Someone dug through 119,866 Claude Code API calls and found that Anthropic quietly cut the prompt cache TTL from 1 hour down to 5 minutes sometime around March 6. The analysis, published as a GitHub issue by user seanGSISG, shows the shift happening almost overnight. From February 1 through March 5, cache writes consistently used the 1-hour tier. Then on March 6, 5-minute tokens started showing up again. By March 8, they accounted for 83% of cache creation. The data comes from two separate machines on different accounts, and both show the exact same pattern at the exact same dates.

The financial hit is real. The analysis applies Anthropic's own pricing and calculates roughly $949 in overpayment on Sonnet calls alone, or about 17% across the full January-to-April window. March alone saw 26% waste. The math is straightforward: shorter TTL means caches expire faster, forcing more frequent re-creation, which means more tokens billed at the higher cache-write rate instead of the cheaper cache-read rate. February, when the 1-hour default was active, showed just 1.1% waste. That's your control group.

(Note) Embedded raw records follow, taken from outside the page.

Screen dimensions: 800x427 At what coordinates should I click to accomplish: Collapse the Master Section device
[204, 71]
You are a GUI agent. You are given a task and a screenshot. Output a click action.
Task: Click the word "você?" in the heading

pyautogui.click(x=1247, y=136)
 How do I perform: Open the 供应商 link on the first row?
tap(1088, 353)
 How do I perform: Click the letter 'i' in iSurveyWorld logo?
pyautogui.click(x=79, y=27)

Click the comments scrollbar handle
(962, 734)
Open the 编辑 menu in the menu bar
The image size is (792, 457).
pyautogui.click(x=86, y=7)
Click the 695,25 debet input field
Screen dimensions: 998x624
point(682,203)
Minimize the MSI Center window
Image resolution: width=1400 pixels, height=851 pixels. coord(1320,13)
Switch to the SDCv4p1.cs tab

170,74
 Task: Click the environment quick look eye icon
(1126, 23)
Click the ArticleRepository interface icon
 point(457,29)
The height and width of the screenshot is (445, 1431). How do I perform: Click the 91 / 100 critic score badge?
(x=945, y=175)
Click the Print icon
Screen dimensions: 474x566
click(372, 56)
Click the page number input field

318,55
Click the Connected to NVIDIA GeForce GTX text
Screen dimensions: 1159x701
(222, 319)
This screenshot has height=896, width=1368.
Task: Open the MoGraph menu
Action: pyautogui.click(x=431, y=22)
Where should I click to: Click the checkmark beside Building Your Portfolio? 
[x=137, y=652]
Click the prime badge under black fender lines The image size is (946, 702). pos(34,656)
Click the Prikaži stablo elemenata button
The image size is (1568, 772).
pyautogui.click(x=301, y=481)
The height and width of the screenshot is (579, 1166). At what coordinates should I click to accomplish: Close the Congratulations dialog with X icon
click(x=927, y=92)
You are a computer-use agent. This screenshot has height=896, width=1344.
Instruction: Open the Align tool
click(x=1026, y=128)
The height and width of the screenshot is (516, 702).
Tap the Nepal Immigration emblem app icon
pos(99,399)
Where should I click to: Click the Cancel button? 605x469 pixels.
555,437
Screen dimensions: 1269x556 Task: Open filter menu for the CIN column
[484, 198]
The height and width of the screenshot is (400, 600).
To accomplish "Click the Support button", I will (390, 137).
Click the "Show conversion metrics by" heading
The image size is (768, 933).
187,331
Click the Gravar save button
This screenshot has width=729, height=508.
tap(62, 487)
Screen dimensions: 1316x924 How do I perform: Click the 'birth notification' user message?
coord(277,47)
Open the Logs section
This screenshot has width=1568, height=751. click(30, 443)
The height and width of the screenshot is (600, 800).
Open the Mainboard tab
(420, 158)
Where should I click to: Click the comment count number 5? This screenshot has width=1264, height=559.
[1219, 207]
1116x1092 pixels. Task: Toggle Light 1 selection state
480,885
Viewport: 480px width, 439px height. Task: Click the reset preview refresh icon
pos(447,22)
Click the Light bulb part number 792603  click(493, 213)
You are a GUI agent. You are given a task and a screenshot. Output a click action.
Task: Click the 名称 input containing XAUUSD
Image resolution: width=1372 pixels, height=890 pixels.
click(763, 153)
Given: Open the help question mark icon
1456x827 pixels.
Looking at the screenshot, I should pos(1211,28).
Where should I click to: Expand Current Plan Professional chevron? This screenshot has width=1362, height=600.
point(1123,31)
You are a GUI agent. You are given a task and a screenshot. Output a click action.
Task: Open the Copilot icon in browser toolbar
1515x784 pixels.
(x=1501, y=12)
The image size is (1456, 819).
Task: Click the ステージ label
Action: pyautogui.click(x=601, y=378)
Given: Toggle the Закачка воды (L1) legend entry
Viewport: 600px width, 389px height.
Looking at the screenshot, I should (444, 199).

What makes this frustrating for users is the silence. No announcement, no changelog entry, no heads-up. People paying for Pro Max subscriptions started hitting quota limits far faster than expected, and some reported burning through their 5x allocation in under 90 minutes of moderate use. The issue thread ties this directly to the TTL regression: when caches expire every 5 minutes instead of every hour, you're re-sending the same context constantly, and those re-created tokens appear to count against rate limits at full weight. Anthropic hasn't responded publicly to the issue as of publication.